** start of Material provided **

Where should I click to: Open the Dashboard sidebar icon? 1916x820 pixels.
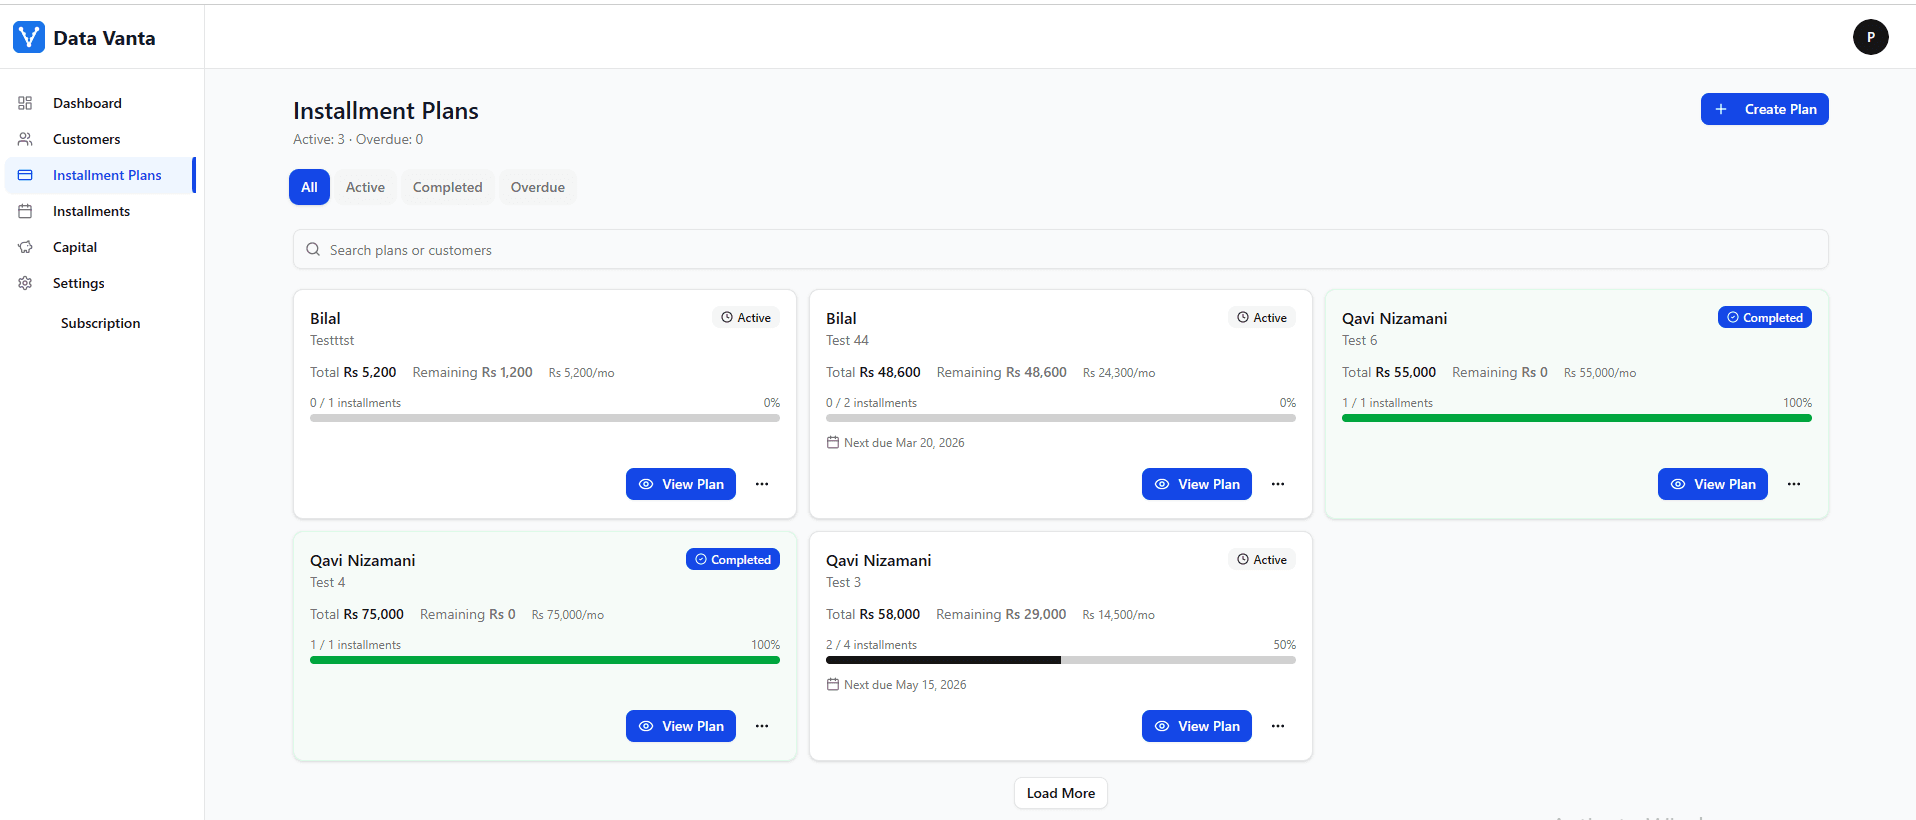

** end of Material provided **
** start of Material provided **

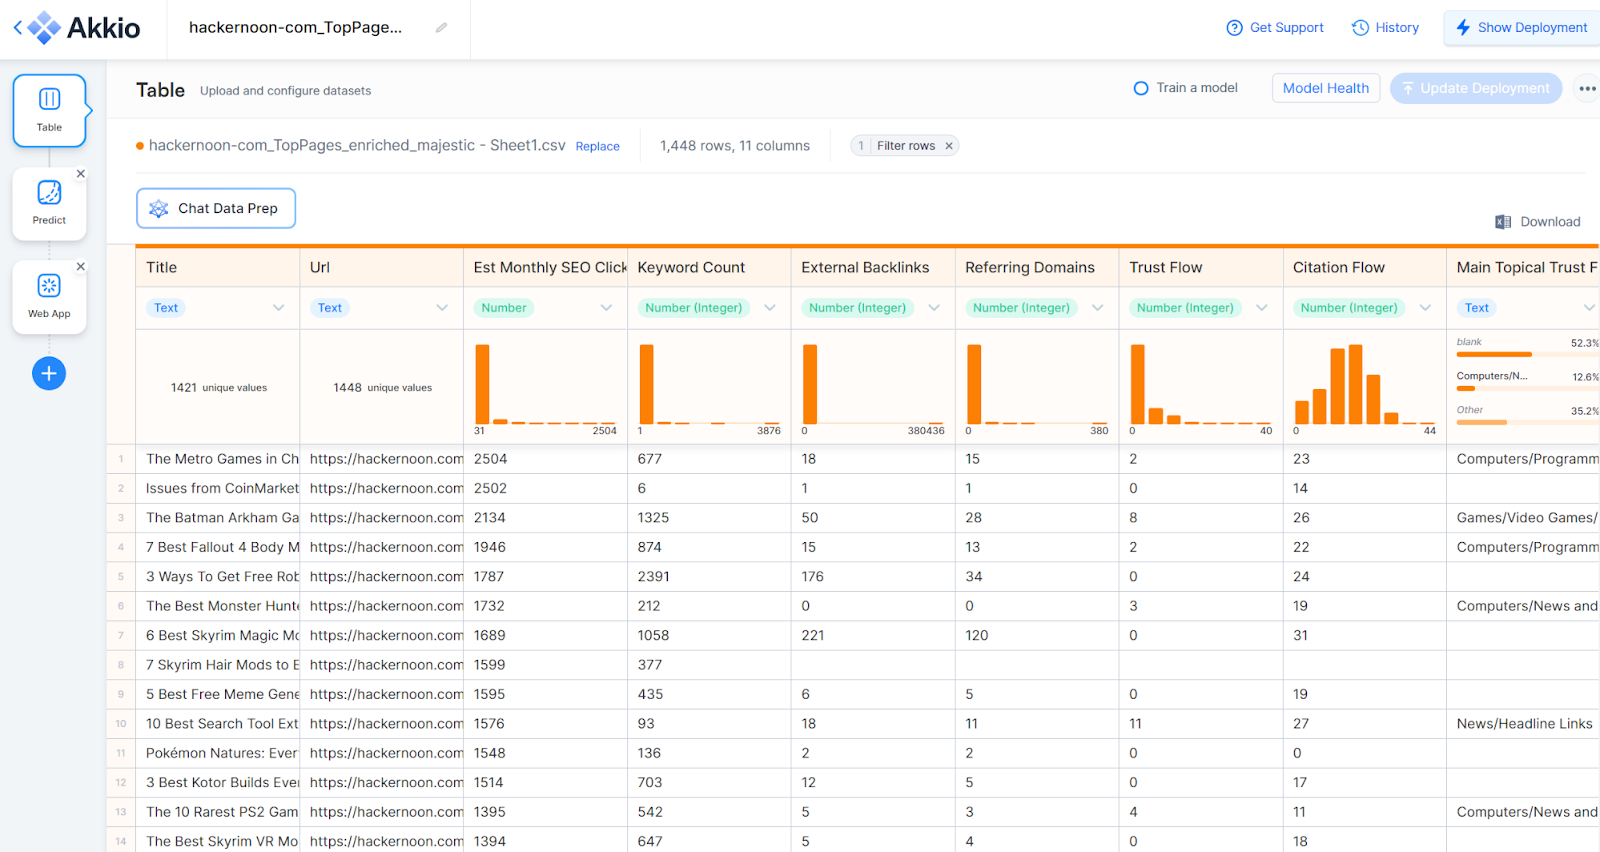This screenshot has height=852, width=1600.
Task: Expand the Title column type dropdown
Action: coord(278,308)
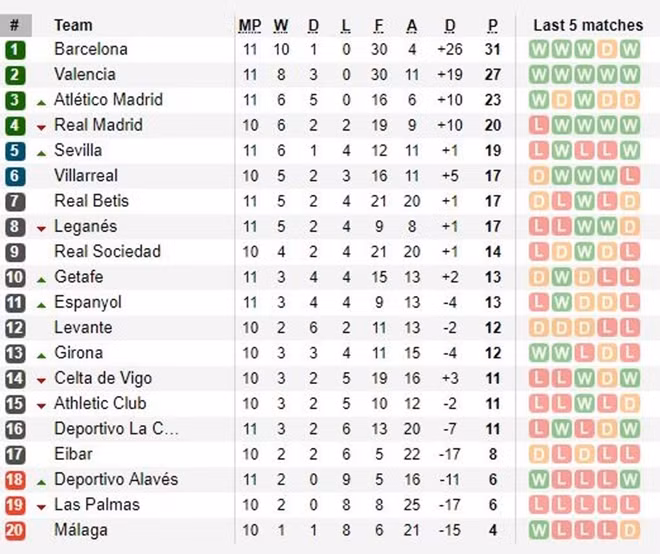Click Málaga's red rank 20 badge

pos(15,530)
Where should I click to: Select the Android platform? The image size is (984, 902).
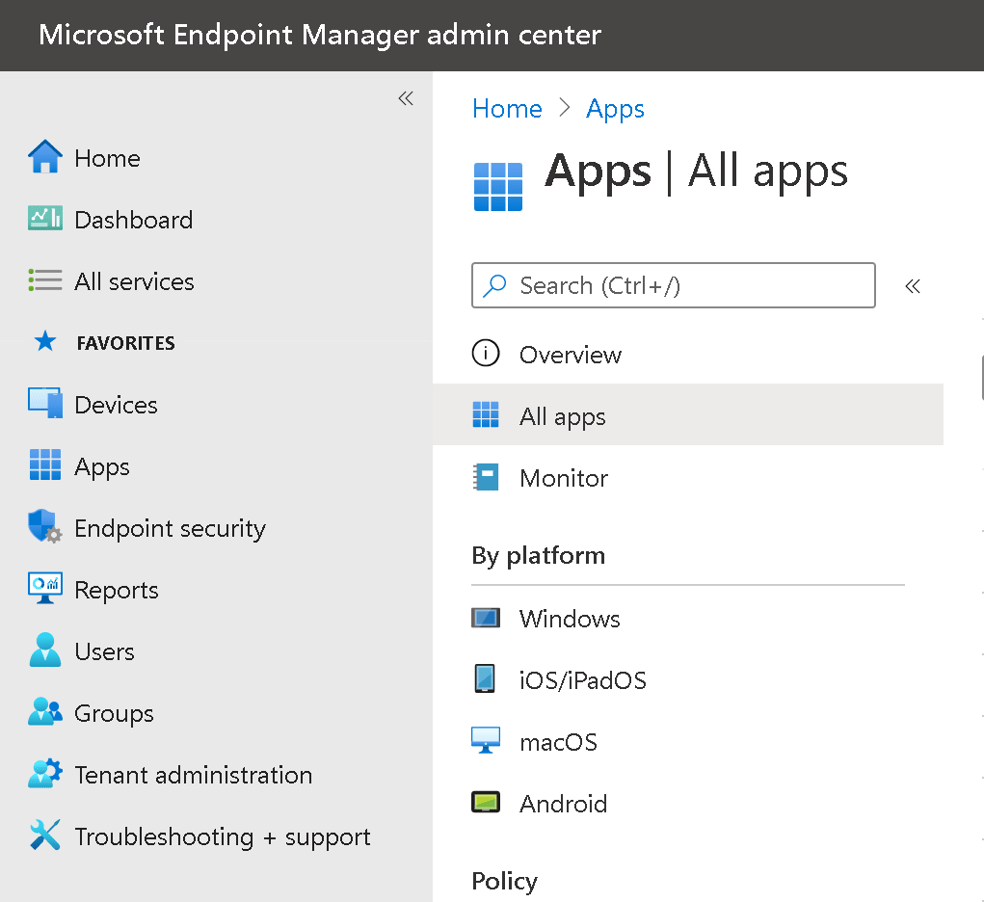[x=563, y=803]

** end of Material provided **

• _Aim of the exercise_
Reproduce the listing from the line containing "Where should I click to: Select" up to and including the line containing "[x=563, y=803]", leaving out the pictures.

• _Result_
Where should I click to: Select the Android platform? The image size is (984, 902).
[x=563, y=803]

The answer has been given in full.